The Surface Breaks(2)



But I don’t know if she is dead, despite what they tell me. All I know is this: when someone disappears on your first birthday, your entire life becomes a question, a puzzle that needs solving. And so, I look up. I have spent my life looking up, thinking about her.

“She could still be alive,” I say.

“She’s not.”

“But how can you be so sure, Grandmother? All we know is that she was taken. Maybe—”

“Muirgen.” Her voice is serious. I meet her eyes, blue, like mine. Everything is blue down here. “It does not do a woman good to ask too many questions.”

“But I just want—”

“It doesn’t do a woman good to want too much either. Try and remember that.”

Muireann of the Green Sea wanted too much. You’re so like your mother, the old folk tell me (though only when my father is out of earshot. My father will not have talk of my mother at court), the resemblance is… (Freakish? Odd? What?) But they never finish their sentences. Such a pity what happened to her, they say instead. They have all accepted she’s dead, even if we never had a body to bury in the deep sands. They think it’s a shame, but what else could a woman like my mother expect? She had her own needs, her own desires. She wanted to escape, so she looked up too. And she was punished for it.

My grandmother picks up the final pearl now, her tongue sticking out in concentration. My tail must look perfect for the ball this evening. My father is always in a rather exacting mood on this date.

I wait until she is rapt in her work, and I look up again. I look at the dark sea, the crashing waves, straining to see the faint light beyond. That was where my mother went, up there. And that is where I must go to find the answers I need.

Grandmother tugs at my tail but I keep my head tilted back, staring at the surface. For I am fifteen now, and I can do as I please.





CHAPTER TWO

I pause outside my sisters’ bedroom, listening to them argue. Raised voices, squeals of annoyance. Shrill, my father would say if we ever behaved in such a fashion in front of him. Not that we would dare. We are the daughters of the Sea King, and daughters must be good at all times.

“That’s my comb.”

“It’s not, Talia, your comb is black.”

“I have a black comb and a coral comb, and you’re using my coral comb. Give it to me right now.”

“Talia,” Cosima says, as I push the door open. She and Talia are floating in the middle of the room, my other three sisters ignoring them from the safety of their beds. “Not everything belongs to you. It’s my comb.”

It is a huge space; vaulted ceilings lined with seaweed in greens and browns, the floor paved with pearlescent marble. There are two single beds on either side and one double at the head of the room by the window of stained sea-glass, where Talia has slept since we left the nursery eight years ago. “I am the eldest,” she said when she claimed it for her own, ignoring Cosima’s protestations. “I shall have this bed until I leave the palace for the house of my husband,” she said then, with a grand wave of her hand. Talia doesn’t make comments like that any more. We all know that Talia shall be a long time waiting to leave this palace.

I used to have a bed in the dormitory too, falling asleep with my hand stretched out to hold Cosima’s. I had nightmares then, visions of the acute pain the humans might have inflicted upon my mother when they captured her, and Cosima would shake me awake, reassure me that everything was fine. Don’t worry, Gaia, she would say. Cosima was the only one who called me Gaia, because she understood how much it meant to me. But then I celebrated my twelfth birthday, and everything changed.
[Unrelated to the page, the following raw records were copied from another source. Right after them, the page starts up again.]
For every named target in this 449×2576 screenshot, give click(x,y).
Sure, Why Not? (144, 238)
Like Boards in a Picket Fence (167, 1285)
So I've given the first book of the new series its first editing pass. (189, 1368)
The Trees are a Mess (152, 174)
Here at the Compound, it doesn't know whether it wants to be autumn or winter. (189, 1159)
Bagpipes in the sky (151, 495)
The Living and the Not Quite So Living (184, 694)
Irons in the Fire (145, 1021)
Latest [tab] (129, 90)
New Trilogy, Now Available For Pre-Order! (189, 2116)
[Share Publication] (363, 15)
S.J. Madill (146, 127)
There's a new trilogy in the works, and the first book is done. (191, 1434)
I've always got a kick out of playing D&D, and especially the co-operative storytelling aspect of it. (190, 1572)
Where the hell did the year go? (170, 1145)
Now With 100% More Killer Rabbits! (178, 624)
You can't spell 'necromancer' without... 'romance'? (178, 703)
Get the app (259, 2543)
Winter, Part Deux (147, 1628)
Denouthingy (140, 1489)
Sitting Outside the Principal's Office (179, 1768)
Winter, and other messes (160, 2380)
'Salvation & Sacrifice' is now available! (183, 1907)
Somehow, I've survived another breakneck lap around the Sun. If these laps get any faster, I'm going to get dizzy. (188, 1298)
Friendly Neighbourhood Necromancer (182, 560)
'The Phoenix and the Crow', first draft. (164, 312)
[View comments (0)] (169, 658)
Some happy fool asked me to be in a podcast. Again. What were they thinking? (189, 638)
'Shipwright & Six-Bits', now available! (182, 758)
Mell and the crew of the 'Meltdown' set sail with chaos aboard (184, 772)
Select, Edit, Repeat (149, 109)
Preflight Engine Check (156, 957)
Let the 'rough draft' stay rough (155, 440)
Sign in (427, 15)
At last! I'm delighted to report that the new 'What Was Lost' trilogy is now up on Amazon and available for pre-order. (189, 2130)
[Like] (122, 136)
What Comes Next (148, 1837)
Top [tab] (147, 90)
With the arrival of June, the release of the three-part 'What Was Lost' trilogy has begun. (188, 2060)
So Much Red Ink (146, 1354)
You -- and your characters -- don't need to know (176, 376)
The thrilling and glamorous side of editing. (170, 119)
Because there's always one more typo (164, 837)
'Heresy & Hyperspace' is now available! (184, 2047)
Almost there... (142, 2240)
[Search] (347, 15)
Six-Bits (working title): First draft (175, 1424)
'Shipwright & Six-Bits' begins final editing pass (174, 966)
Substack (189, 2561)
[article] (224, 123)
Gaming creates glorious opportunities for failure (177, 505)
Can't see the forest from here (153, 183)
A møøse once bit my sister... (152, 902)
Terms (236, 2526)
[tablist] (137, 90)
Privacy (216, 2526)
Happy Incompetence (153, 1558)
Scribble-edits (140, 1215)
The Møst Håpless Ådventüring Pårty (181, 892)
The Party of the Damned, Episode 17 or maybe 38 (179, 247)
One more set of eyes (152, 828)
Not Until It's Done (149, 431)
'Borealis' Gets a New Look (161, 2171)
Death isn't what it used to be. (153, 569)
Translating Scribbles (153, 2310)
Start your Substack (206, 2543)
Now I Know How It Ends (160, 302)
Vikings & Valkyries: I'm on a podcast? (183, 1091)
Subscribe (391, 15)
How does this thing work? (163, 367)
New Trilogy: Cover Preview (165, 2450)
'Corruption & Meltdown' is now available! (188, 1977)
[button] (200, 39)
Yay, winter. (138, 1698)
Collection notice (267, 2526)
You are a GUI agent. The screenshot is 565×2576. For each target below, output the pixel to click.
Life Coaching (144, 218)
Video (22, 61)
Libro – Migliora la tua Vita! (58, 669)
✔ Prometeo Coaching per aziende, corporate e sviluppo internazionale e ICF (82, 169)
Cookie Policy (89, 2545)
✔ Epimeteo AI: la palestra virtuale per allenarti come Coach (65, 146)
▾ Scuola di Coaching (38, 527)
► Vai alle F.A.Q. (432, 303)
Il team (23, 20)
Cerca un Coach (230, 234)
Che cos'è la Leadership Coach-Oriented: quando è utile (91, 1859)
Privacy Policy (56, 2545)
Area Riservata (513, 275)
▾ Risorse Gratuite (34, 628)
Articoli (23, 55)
Cosima, quietly crying herself to sleep at night, each rasping sob a rebuke. It’s not my fault, I wanted to tell her. I didn’t ask him to pick me. I didn’t ask for any of this. In the end, I requested to be moved to the tower at the top of the palace, pretending not to care that none of my sisters objected. “But there’s no ceiling in the tower,” my father had frowned. “Only the sea above you.” I told him I didn’t mind, and I smiled at him the way he liked, like a good little girl. He relented, saying, “Anything for my Muirgen,” and he granted me permission to move my belongings to the high turrets, dragging my bed and my mirror and my comb and my jewels with me. And the statue, of course, although I had to do that when my father wasn’t looking.

The Sea King hates the humans. The only time he is happy to hear of them is when their corpses sink into the kingdom, eyes still open as if searching for something. A loved one? A rescue that will never come? I can’t be sure. Not that it matters to the Sea King. A dead human, my father would say, smiling grimly as a body floated past the dining room window, is the best human. (But can you blame him? my grandmother said. Can you blame him after they took your mother?)

“Give it back,” Talia says now, wrestling the comb out of Cosima’s hands with a triumphant ha!

“Good day, sisters,” I say and they both turn to look at me.

“You’re late,” Talia says, running the comb through her black hair. She is the only one whose hair refuses to curl, no matter how carefully she wraps it around conch shells. We tease her that she must be half-Rusalka; with hair that straight she cannot have pure sea-water running through her veins.

“Have you gone up yet?” Cosima asks.